VegaStream, based in Windsor, is to produce an IP telephony gateway the company claims will lower the cost of IP gateway hardware and make it possible for ISPs to offer customers off-the-shelf IP telephony.
VegaStream has attracted #1.2 million of funding from technology venture capital firm MTI Partners, and hopes to bring two products to the Networks 98 show in Birmingham this June.
The Vega-Stream IP Gateway will give ISPs the chance to offer customers an "alternative international telephone network", according to the company.
In addition, the VegaStream IP Conferencing Bridge is designed to offer users of Microsoft's NetMeeting full speech conferencing, as opposed to the one-to-one chat capabilities it currently allows.
According to VegaStream, current gateway products are a combination of hardware and software running in an NT server environment, costing around #20,000 for a 30-user solution and taking up most of the space in a 5ft communications cabinet. VegaStream's IP Gateway uses embedded hardware to reduce the size and cost of the unit, which resembles a network hub (2in high by 17in wide) and will cost below #4,000 for a 30-user unit.

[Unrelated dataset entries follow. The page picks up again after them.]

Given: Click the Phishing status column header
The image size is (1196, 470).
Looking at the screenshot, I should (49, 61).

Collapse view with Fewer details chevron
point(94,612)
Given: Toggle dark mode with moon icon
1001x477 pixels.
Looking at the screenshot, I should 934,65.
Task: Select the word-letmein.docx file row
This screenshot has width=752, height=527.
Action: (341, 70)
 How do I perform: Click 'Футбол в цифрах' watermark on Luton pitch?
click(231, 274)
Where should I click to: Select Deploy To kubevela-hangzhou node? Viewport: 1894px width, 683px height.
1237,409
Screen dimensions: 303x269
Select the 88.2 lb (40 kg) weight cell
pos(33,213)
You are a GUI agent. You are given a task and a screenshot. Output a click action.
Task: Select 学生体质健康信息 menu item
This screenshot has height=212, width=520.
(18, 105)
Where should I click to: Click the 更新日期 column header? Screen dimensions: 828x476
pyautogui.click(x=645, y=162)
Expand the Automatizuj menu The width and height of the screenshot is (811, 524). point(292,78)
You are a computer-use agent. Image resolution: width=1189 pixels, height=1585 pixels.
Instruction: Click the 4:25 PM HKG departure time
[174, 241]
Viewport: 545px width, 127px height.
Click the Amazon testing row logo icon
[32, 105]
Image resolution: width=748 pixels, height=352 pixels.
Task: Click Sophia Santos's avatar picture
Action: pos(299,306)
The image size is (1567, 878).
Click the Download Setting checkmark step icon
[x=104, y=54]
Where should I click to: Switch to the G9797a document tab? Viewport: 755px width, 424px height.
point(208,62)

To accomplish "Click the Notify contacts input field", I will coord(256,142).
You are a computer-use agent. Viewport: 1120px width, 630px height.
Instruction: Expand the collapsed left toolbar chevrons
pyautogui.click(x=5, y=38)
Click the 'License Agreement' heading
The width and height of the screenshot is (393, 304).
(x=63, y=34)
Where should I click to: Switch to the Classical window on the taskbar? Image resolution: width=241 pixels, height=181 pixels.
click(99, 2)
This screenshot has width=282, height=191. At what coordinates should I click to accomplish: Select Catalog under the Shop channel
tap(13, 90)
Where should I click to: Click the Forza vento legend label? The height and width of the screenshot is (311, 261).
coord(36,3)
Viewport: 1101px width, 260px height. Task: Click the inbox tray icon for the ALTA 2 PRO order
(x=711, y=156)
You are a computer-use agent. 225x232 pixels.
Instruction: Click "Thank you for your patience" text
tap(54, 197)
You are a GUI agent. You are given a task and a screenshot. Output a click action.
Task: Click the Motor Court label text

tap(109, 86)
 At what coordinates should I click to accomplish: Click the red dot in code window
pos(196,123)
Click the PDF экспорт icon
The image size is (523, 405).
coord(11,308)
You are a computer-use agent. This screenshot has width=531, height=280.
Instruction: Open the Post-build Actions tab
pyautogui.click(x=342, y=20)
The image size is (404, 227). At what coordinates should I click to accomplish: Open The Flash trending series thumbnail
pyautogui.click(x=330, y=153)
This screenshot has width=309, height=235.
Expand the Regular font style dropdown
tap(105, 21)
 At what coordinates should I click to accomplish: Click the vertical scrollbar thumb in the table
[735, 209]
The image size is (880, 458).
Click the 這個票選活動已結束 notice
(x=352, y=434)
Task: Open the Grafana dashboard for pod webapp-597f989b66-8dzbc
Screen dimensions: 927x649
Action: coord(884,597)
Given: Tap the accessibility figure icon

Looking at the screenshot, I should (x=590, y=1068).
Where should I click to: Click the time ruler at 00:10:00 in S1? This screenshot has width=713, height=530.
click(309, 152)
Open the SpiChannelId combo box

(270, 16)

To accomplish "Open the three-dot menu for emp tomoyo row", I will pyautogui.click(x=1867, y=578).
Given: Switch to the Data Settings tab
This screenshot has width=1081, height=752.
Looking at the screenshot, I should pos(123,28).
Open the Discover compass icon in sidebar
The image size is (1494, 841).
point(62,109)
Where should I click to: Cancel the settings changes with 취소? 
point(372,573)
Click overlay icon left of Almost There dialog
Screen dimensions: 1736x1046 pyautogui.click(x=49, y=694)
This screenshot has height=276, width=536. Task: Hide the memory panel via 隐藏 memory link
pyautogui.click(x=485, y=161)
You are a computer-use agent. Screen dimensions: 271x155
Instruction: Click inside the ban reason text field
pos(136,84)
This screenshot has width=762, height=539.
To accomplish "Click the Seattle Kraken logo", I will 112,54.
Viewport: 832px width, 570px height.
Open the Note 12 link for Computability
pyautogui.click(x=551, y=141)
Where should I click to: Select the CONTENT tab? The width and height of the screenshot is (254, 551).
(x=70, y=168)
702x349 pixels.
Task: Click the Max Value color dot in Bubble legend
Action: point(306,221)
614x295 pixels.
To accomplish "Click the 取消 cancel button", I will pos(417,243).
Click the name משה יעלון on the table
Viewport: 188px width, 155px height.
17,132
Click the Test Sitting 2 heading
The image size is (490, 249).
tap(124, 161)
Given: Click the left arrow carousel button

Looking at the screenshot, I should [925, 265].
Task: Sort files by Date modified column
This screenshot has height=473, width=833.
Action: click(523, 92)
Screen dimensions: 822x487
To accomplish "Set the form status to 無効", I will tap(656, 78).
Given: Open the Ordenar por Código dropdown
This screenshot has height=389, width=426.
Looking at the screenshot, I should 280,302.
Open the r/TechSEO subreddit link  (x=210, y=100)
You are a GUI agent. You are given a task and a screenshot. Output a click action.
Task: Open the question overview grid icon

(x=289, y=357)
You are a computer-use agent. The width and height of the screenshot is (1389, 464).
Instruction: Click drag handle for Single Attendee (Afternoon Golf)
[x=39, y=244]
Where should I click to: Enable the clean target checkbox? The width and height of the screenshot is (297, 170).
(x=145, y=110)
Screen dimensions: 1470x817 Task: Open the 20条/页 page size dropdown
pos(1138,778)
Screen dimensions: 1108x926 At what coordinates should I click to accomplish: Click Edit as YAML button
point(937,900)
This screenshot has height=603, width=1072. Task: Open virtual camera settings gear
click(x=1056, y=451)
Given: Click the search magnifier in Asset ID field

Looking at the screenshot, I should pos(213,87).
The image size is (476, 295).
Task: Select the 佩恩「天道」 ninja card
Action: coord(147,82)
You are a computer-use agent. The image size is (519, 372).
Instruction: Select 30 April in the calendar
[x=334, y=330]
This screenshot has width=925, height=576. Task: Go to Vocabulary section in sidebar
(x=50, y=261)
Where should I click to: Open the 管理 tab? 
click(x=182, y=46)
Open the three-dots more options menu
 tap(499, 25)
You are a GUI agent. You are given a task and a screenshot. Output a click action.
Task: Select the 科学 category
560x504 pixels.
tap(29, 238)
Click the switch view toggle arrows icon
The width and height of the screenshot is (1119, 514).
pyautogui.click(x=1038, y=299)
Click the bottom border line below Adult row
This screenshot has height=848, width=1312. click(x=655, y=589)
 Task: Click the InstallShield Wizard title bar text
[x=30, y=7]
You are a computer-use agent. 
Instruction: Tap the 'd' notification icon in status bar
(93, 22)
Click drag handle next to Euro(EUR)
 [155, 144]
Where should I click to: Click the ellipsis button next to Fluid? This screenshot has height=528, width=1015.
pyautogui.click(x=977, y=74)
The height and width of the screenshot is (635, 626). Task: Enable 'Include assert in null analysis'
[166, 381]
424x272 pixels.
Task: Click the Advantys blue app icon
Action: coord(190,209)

The VegaStream IP Conferencing Bridge is designed to fill a gap in Microsoft's NetMeeting PC conferencing product. NetMeeting allows multiple users to share the same screen over the Internet, but it lacks the ability to use voice conferencing, limiting voice to one-to-one chats. VegaStream's gateway extends this by allowing all connected parties to share voice, enabling true Internet conference calls with shared applications and whiteboarding.
The IP Conferencing Bridge is expected to cost around #6,000 for a 30-port system.
Mike Hafferty, chairman and CEO, claimed VegaStream is approaching the IP telephony market from a data communications point of view, concentrating on design and price, and bringing the technology from a corporate to an individual level.
Hafferty compared his technology to Cisco's pioneering bridge/routers grabbing the market from server-based software routing in the early 1980's.